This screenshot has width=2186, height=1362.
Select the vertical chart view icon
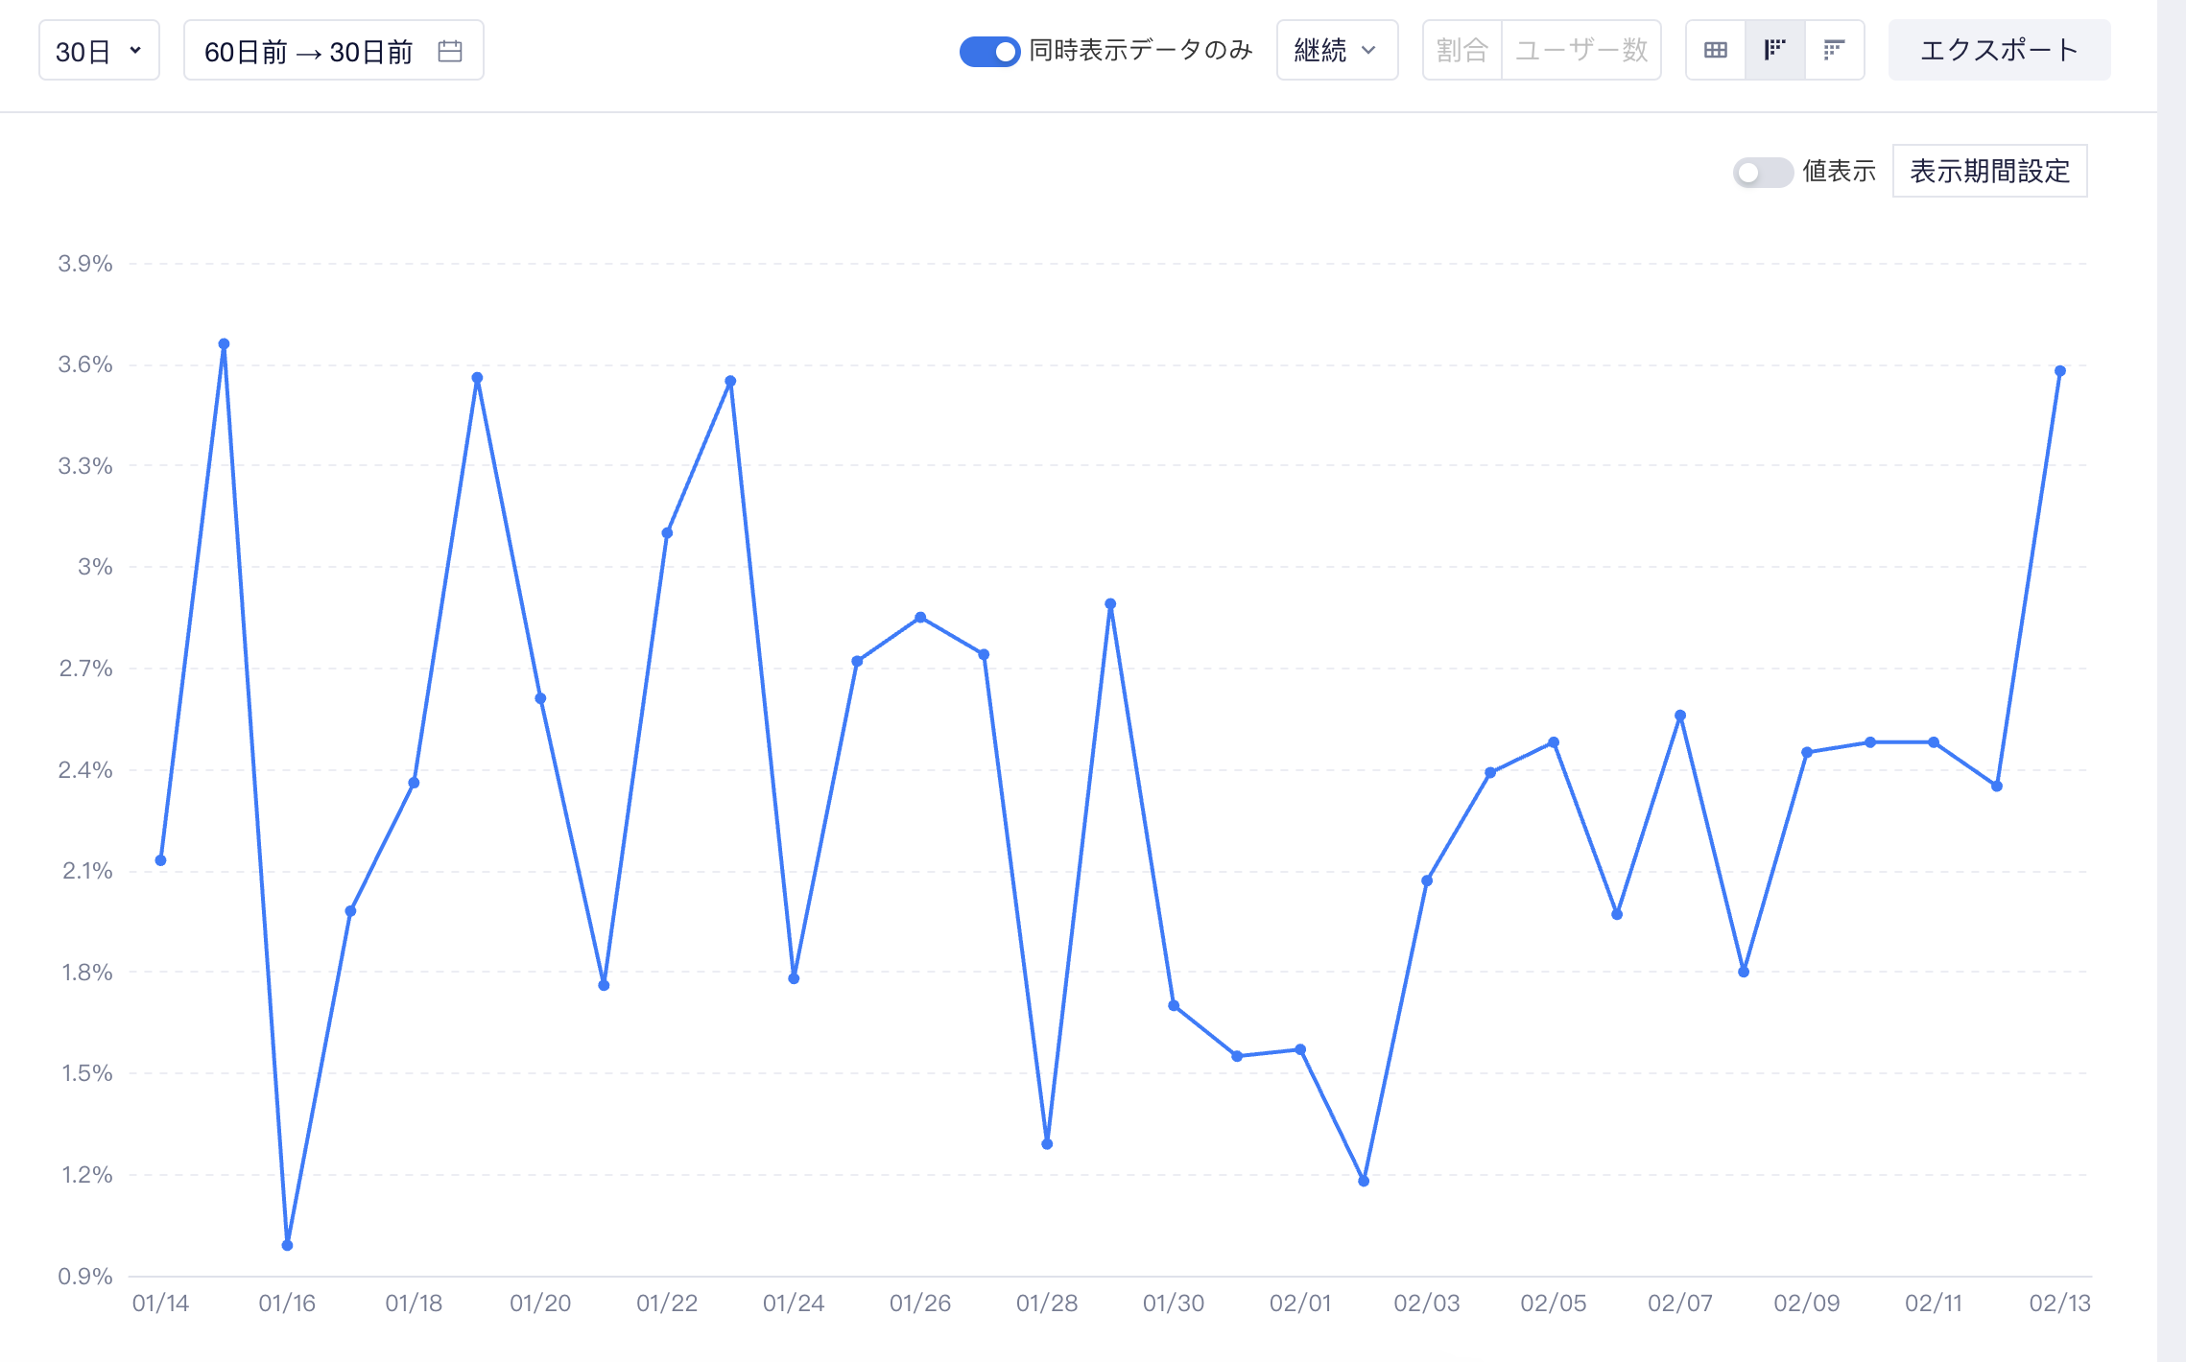tap(1775, 50)
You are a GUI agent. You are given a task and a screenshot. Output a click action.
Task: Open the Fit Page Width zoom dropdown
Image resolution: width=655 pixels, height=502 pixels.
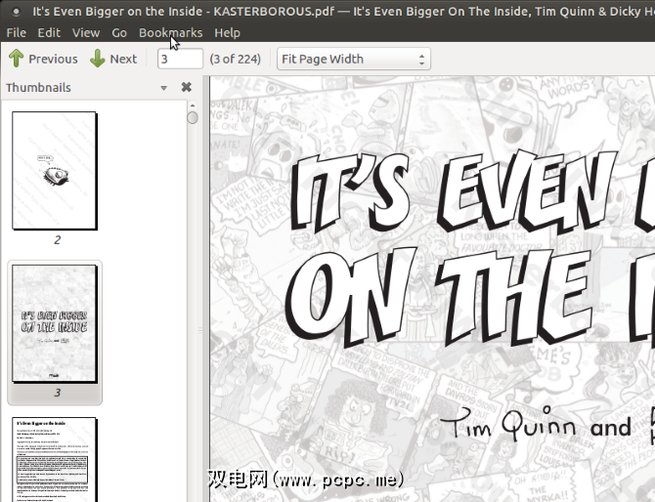click(x=353, y=59)
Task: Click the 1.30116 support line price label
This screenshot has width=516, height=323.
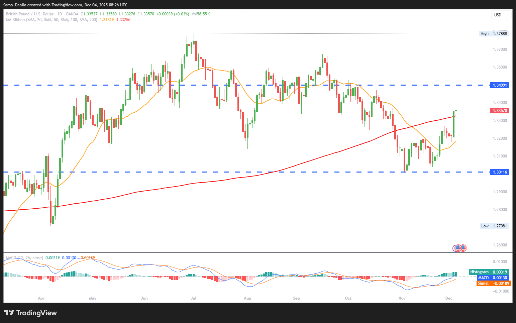Action: coord(499,172)
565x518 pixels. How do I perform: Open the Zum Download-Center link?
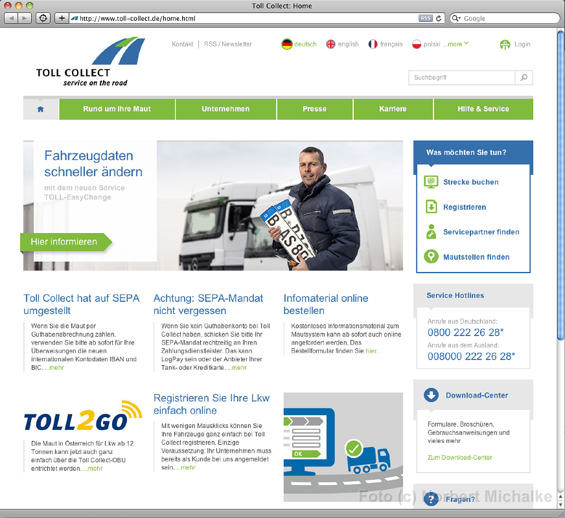(x=459, y=458)
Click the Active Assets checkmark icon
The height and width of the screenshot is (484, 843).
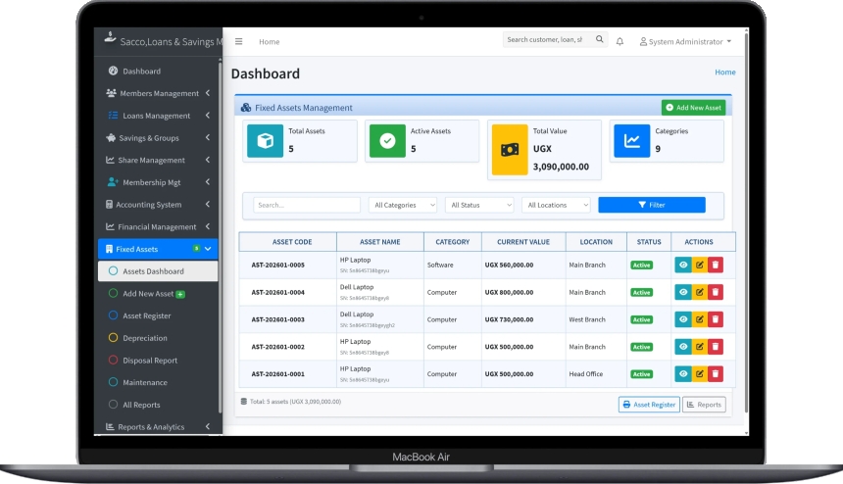pyautogui.click(x=387, y=141)
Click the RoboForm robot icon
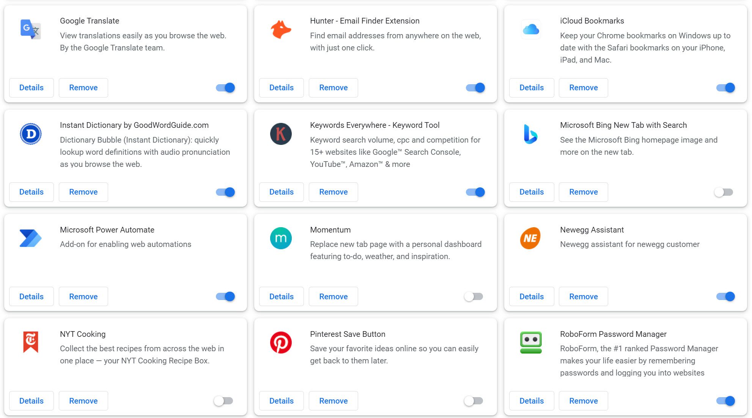 531,343
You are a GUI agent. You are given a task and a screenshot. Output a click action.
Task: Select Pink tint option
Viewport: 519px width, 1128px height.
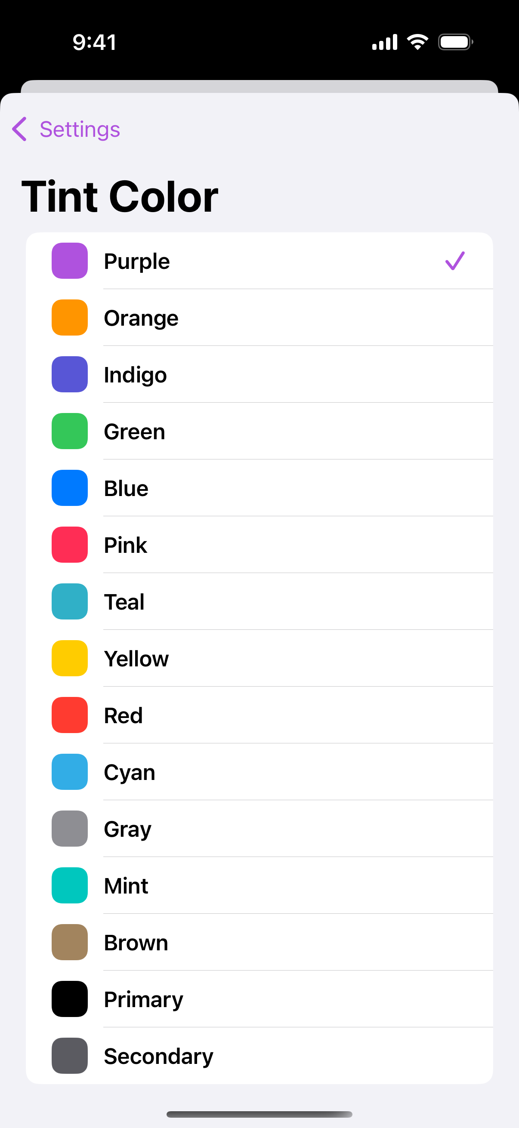(x=259, y=545)
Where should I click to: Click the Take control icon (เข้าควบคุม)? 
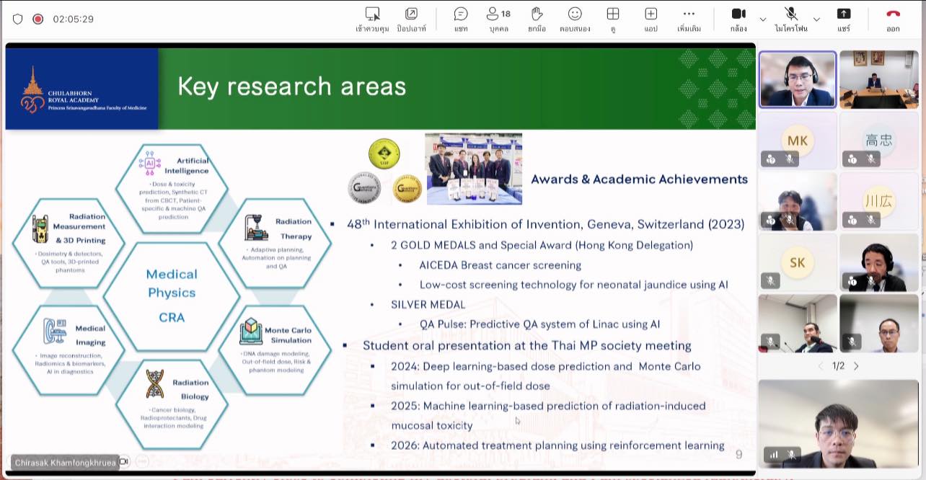click(x=372, y=19)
----
The material should be returned verbatim, with all images omitted.

> ANSWER SECTION:
This screenshot has width=2186, height=1362.
Select the vertical chart view icon
tap(1775, 50)
You are a GUI agent. You are given a task and a screenshot. Output a click action.
Task: Open the Fit Page Width zoom dropdown
Image resolution: width=655 pixels, height=502 pixels.
click(x=353, y=59)
Task: Click the 1.30116 support line price label
This screenshot has width=516, height=323.
Action: coord(499,172)
565x518 pixels. How do I perform: Open the Zum Download-Center link?
(x=459, y=458)
Click the Active Assets checkmark icon
The height and width of the screenshot is (484, 843).
pyautogui.click(x=387, y=141)
Click the RoboForm robot icon
 531,343
You are a GUI agent. You are given a task and a screenshot. Output a click action.
Task: Select Pink tint option
Viewport: 519px width, 1128px height.
(x=259, y=545)
Where should I click to: Click the Take control icon (เข้าควบคุม)? 
click(x=372, y=19)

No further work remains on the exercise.